The Global Kids Online study was carried out by UNICEF Argentina, Mori and Ipsos between August 2015 and May 2016 and demonstrated that, while children become internet users at a younger age, many of them experience harm from online risk. The survey of 1,106 adolescents aged 13 to 18 years showed that 78% of them experience something upsetting with the most common negative incidents being related to receiving unpleasant and disturbing messages (33%). As a response, the most common reaction to upsetting content is to block the person (65%) and when looking for help, the preferred person to seek support from is a peer (56%), rather than an adult (Ravalli and Paoloni, 2016). Even though children access the internet most often at their home, 68% say that their families know little about their internet activities. Half of the children do not follow the recommendations that their parents or carers make and 9% are not given any recommendations (Ravalli and Paoloni, 2016).

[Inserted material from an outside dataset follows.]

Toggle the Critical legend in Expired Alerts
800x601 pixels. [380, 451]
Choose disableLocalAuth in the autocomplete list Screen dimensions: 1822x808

Based on the findings, UNICEF Argentina identified digital citizenship and literacy as the core focus of their impact campaigns and activities. The areas of strategic work include policy-making, educational opportunities, awareness rising, and multi-stakeholder engagement and the team has managed to integrate a number of creative approaches to increase the success of their activities, including using media campaigns with public figures and children’s theatre performances.
According the María José Ravalli, one area where the efforts of the team have concentrated is an early engagement with stakeholders and an ongoing dialogue. At the start of the Global Kids Online project UNICEF Argentina initiated a dialogue with key stakeholders from the government bodies, the public sector, the industry, media, the academic sector, and civil society to discuss the possibilities offered by the project and how best to inform policy and practice related to digital citizenship. Once the data was gathered, UNICEF held a series of dialogues on digital citizenship in order to deepen the analysis of the results and expand its implications on policy and practice. With the release of the final results, UNICEF Argentina hosted a number of roundtable discussions with representatives from academia, relevant ministries or bodies involved in policies around ICTs and the private sector. This approach contributed to exploring the potential of the project, generating recommendations, and identifying key challenges for protecting and promoting the rights of children and adolescents in relation to their digital citizenship.
Input into the legal and policy framework is another priority area. Based on its expertise from the study, UNICEF was invited to provide input into the new Convergent Communications Law discussed in government which will change the regulation of telecommunications, cable, television and audiovisual services in general. As a result, the Commission working on the proposal issued a document stating the key principles, one of which refers to the promotion of digital and media literacy. UNICEF also took part in creating a Digital Coexistence Program with the General Direction of Culture and Education, the Provincial Agency for Children and Adolescents of the Ministry of Social Development and the Ministry of Justice of the province of Buenos Aires. The program aims at the construction of digital citizenship in children and their families, in educational services, in protection, access to justice, youth leaders and the media. As part of the program, a guide and specials materials with information for adults were designed with the aim of raising awareness about the importance of accompanying children in their digital consumption. Workshops were held with educators and practitioners.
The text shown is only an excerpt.